• PAGE EXTRACT:
[Start of Attachment]
At the outset of winter quarter, I chose to conduct an ethnography of Husky football stadium; I then switched to Stevens Pass. I have been skiing since I was five years old; it has shaped part of my identity. The mountain is a second home to me. I wasn’t exactly sure how my perception of the mountain would change through this process. There is a unique culture that is created at Stevens Pass, and documenting my experiences revealed certain themes that reinforced characteristics about any ski resort. I have gained a new appreciation for not only the people that make up the space, but for the mountain itself.
I have skied at Stevens in previous years but never did I go in with the mindset of both an active participant and observer. Lifts open at 9:30, skiers and snowboarders of all ages put on their gear and apparel (media), and take to the slopes. No ski resort is constricted by walls and a ceiling. The vast open space allows for its users to explore the mountain. I wasn’t sure if I should focus on one area of the mountain or try to include all aspects of it. I wanted to try and include a number of different aspects, all over the mountain, in my spatial analysis.
“Spatial practices in fact secretly structure the determining conditions of social life. (DeCerteau_WalkingintheCity) There is a different kind of ‘social life’ that can be found on the slopes and in the lodges.
“The guarantee of the liberty of each and of all is in the value of the game, of life freely constructed.” (Situationist_Manifesto_except) While on the mountain, we are virtually free to go where we want and do what we want. In Crack The Surface – Episode 1, the first individual to talk said, “Urban exploring, in my opinion, is exploring unseen spaces which are not regularly visited by people.” Similarly, people are always exploring the mountain for ‘new’ runs or areas in the backcountry. There is risk involved in both explorations of spaces. No ones life is ‘freely’ constructed but for the time while on the mountain, we are virtually free to create the perfect line or the perfect photo. The film, London’s Olympic Waterscape, was very interesting. Nick Bateman said, as archaeologists, they were trying to trace the story of the waterways. All spaces are ever changing; they all have a different story about their evolution. Stevens Pass “is…always in the process of becoming; it is always being made. It is never finished; never closed.” (Massey)
Before this ski season, a buddy and I were planning on taking an avalanche course at Stevens. We never got around to doing it, at least for now, but the theme of boundaries was in play from the beginning. This theme took on new meaning after the Tunnel Creek incident, in which three very experienced skiers were tragically killed in an avalanche. I had conducted an interview with a ski patroller in the terrain park hut the thursday before the avalanche happened. It was very weird to see and hear about this accident after talking to “Guy” about Cowboy Ridge and avalanche safety. Life is truly fragile.
[End of Attachment]
• AVAILABLE DATA:
[Start of Attachment]
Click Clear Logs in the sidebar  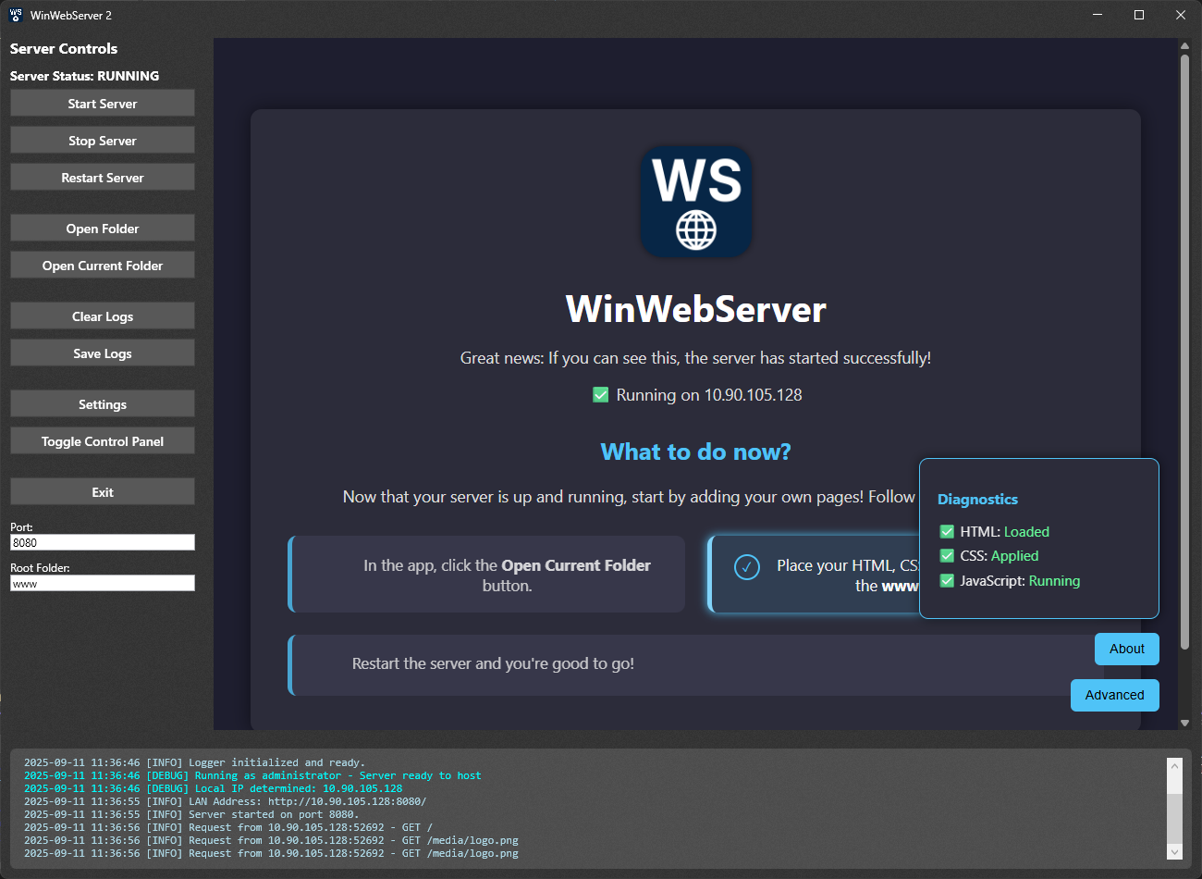point(102,316)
[End of Attachment]
• PROBLEM REQUIREMENTS: Pick up the Stevens Pass ethnography after its final sentence and continue writing it. The lines above have no connection to the Stevens Pass ethnography.

• EXERCISE OUTPUT:
Identity, community, and culture were other major themes of mine. Everyone brings a different identity to the mountain to create a unique Cascadia mountain culture.
As I continued to interview people on the mountain, some were very reluctant to talk about the Tunnel Creek incident, especially the ski patrollers. Their community lost some amazing people, and I could tell that it had affected them a great deal. People at Stevens Pass care about the well-being of others. They try to maintain safety on the mountain, but self-policing is always in effect. Painful memories slowly heal with time. I  was exposed to the community that Stevens has to offer by participating in Hope on the Slopes, an American Cancer Society fundraiser. Skiers and snowboarders, of all ages, were present at this event. The rainy and windy weather conditions were definitely not the best, but for the most part, I got the sense that everyone had a great time.
Robert Smithsonian’s use of still pictures plus commentary is similar yet different to the slideshow I made about Hope on the Slopes. Here it is:
Jeremy Beaudry’s website,, contains a number of unique projects that focus on a wide range of topics. His project, “Place in Place of: Alexandria,” really stood out to me as being a unique collaboration of ideas. I think it would be very interesting to create mini-documentaries or stories about different ski resorts around the U.S. and abroad with the themes of identity, community, culture, and boundaries being the intended focuses.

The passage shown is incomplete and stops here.